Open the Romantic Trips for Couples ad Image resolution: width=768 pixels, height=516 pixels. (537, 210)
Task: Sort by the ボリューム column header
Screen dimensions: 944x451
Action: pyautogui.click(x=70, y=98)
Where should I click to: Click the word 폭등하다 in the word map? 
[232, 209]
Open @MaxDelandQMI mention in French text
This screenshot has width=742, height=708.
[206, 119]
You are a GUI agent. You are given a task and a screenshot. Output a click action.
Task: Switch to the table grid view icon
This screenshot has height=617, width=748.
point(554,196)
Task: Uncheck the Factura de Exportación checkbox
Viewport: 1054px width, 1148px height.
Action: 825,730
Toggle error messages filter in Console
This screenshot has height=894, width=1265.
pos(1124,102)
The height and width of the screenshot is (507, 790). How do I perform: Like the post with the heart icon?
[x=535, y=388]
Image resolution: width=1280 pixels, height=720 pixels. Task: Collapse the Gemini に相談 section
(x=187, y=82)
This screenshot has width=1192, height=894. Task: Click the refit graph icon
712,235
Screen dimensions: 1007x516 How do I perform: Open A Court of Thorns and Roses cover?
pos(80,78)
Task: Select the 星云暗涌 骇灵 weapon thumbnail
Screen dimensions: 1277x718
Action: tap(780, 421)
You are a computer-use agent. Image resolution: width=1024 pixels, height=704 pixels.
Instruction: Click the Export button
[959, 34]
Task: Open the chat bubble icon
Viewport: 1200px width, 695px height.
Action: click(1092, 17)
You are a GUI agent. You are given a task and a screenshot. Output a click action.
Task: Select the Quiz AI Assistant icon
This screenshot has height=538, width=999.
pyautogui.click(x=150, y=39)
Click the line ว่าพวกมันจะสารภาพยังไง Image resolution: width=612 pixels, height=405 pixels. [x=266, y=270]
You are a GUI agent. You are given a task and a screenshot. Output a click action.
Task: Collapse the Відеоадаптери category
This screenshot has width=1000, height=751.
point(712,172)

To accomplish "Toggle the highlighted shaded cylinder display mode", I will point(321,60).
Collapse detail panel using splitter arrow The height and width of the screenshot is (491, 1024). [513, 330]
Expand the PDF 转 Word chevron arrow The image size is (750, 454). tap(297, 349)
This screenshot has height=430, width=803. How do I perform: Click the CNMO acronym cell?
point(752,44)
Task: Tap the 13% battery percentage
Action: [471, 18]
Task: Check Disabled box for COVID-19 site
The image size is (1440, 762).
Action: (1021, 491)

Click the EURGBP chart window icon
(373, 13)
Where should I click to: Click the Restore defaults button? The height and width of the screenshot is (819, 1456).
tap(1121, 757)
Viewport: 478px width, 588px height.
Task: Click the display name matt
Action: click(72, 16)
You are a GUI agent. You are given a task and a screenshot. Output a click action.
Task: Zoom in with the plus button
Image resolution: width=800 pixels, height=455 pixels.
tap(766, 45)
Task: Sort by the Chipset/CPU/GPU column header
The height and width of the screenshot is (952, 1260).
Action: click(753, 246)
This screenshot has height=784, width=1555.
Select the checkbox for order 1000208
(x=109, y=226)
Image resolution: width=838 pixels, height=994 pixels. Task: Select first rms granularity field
====
» Exercise:
Look through the material above and work out how many of its lines contain "arrow". State the number only.

» Problem solution:
2